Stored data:
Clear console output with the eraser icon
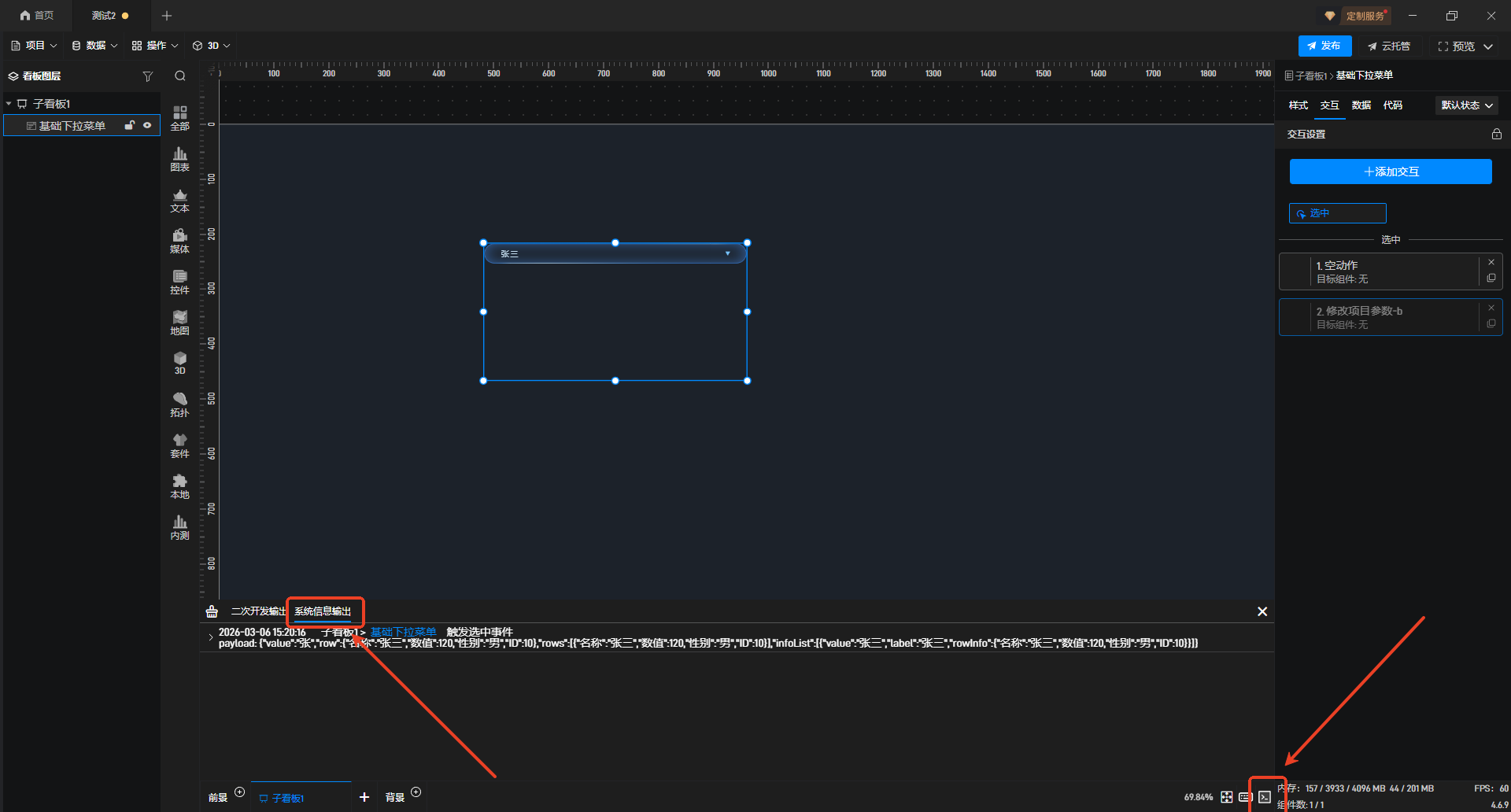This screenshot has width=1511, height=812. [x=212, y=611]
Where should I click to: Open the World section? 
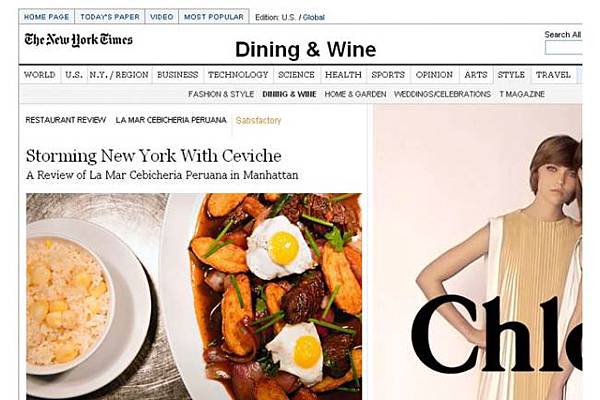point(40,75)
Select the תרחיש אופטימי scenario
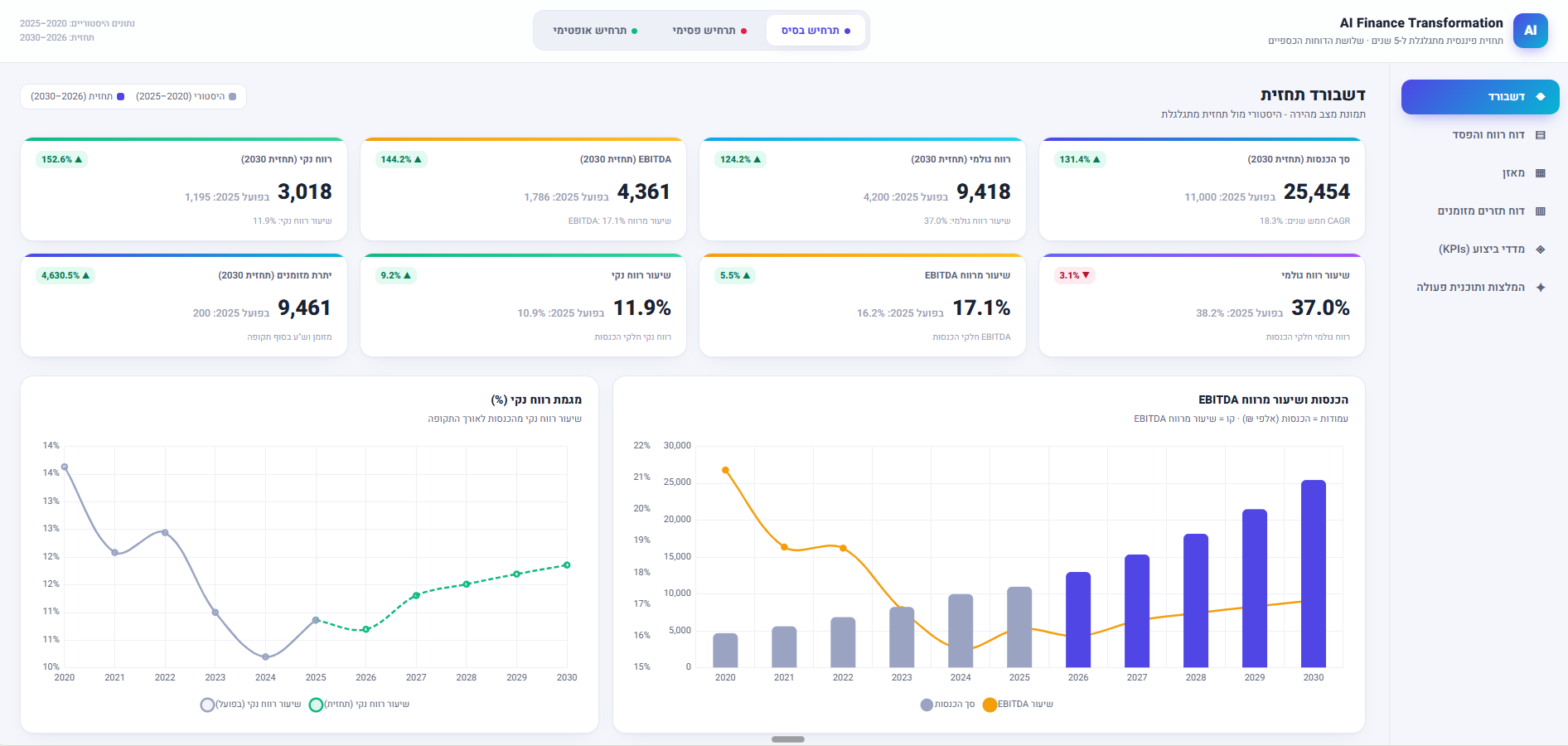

→ **Exercise**: Print all of the entries word for word. Skip any images they contain.

→ **Solved exercise**:
Clear console output with the eraser icon
This screenshot has width=1511, height=812. [x=212, y=611]
Where should I click to: Open the World section? 
point(40,75)
Select the תרחיש אופטימי scenario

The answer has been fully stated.